Thread (268 messages) 268 messages, 15 authors, 2021-06-08

Re: [PATCH V4 05/18] iommu/ioasid: Redefine IOASID set and allocation APIs

From: David Gibson <hidden>
Date: 2021-05-24 07:56:15
Also in: linux-iommu, lkml

On Thu, May 13, 2021 at 10:59:38AM -0300, Jason Gunthorpe wrote:
On Thu, May 13, 2021 at 03:48:19PM +1000, David Gibson wrote:
quoted
On Mon, May 03, 2021 at 01:15:18PM -0300, Jason Gunthorpe wrote:
quoted
On Thu, Apr 29, 2021 at 01:04:05PM +1000, David Gibson wrote:
quoted
Again, I don't know enough about VDPA to make sense of that.  Are we
essentially talking non-PCI virtual devices here?  In which case you
could define the VDPA "bus" to always have one-device groups.
It is much worse than that.

What these non-PCI devices need is for the kernel driver to be part of
the IOMMU group of the underlying PCI device but tell VFIO land that
"groups don't matter"
I don't really see a semantic distinction between "always one-device
groups" and "groups don't matter".  Really the only way you can afford
to not care about groups is if they're singletons.
The kernel driver under the mdev may not be in an "always one-device"
group.
I don't really understand what you mean by that.
It is a kernel driver so the only thing we know and care about is that
all devices in the HW group are bound to kernel drivers.

The vfio device that spawns from this kernel driver is really a
"groups don't matter" vfio device because at the IOMMU layer it should
be riding on the physical group of the kernel driver.  At the VFIO
layer we no longer care about the group abstraction because the system
guarentees isolation in some other way.
Uh.. I don't really know how mdevs are isolated from each other.  I
thought it was because the physical device providing the mdevs
effectively had an internal IOMMU (or at least DMA permissioning) to
isolate the mdevs, even though the physical device may not be fully
isolated.

In that case the virtual mdev is effectively in a singleton group,
which is different from the group of its parent device.
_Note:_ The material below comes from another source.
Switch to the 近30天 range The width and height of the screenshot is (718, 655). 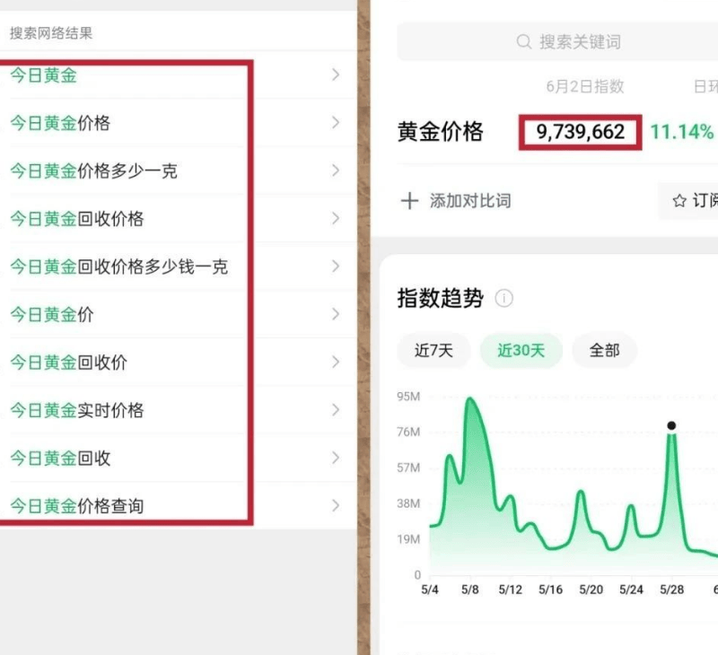click(x=521, y=351)
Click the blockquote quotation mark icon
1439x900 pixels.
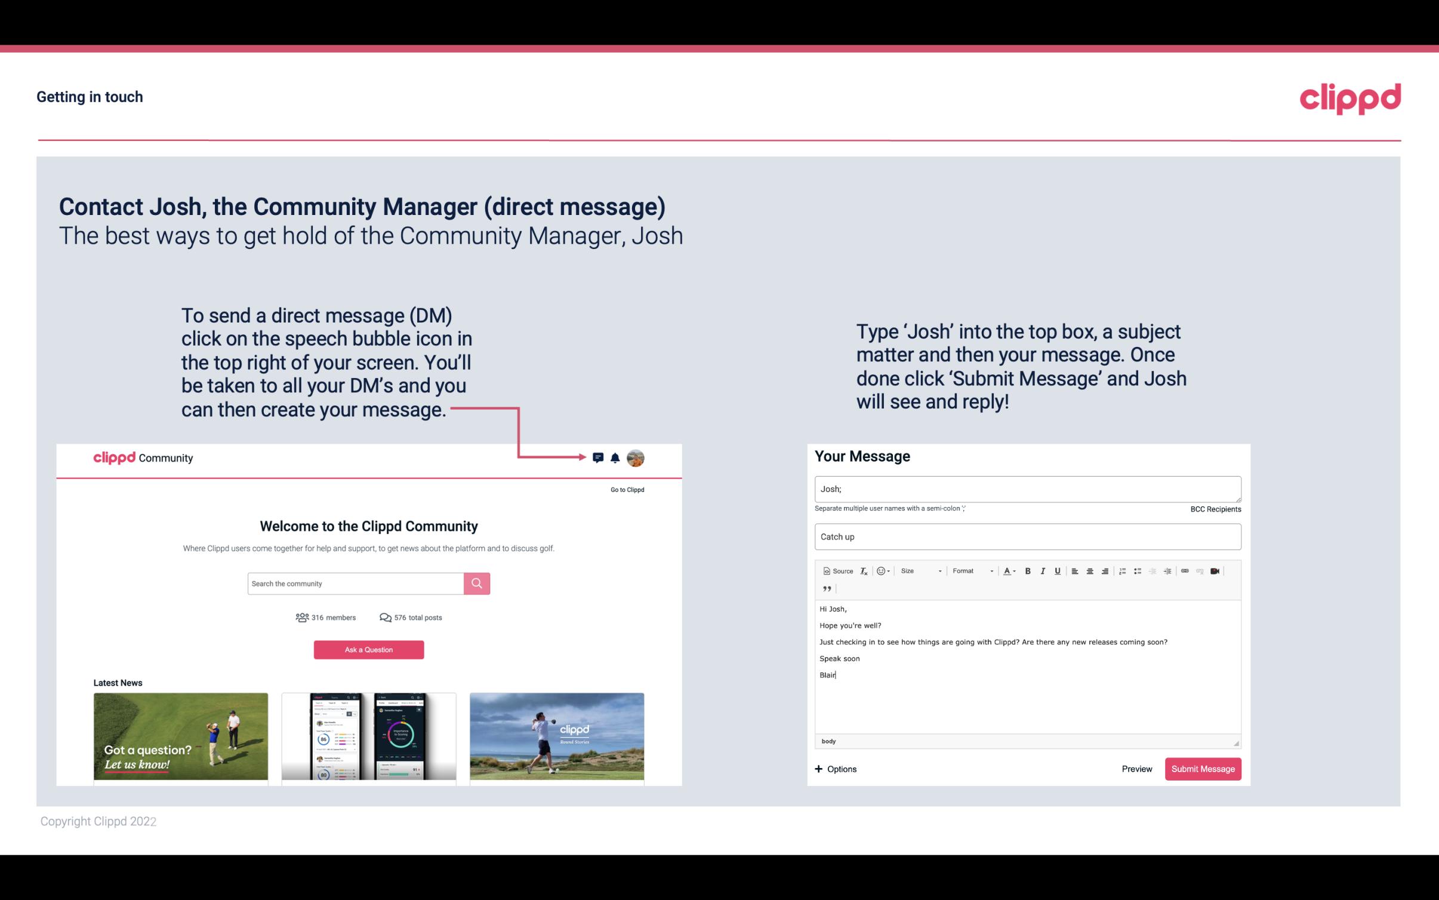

If the physical device had a bug which meant the mdevs *weren't*
properly isolated from each other, then those mdevs would share a
group, and you *would* care about it.  Depending on how the isolation
failed the mdevs might or might not also share a group with the parent
physical device.
The issue is a software one of tightly coupling IOMMU HW groups to
VFIO's API and then introducing an entire class of VFIO mdev devices
that no longer care about IOMMU HW groups at all.
The don't necessarily care about the IOMMU groups of the parent
physical hardware, but they have their own IOMMU groups as virtual
hardware devices.
Currently mdev tries to trick this by creating singleton groups, but
it is very ugly and very tightly coupled to a specific expectation of
the few existing mdev drivers. Trying to add PASID made it alot worse.
quoted
Aside: I'm primarily using "group" to mean the underlying hardware
unit, not the vfio construct on top of it, I'm not sure that's been
clear throughout.
Sure, that is obviously fixed, but I'm not interested in that.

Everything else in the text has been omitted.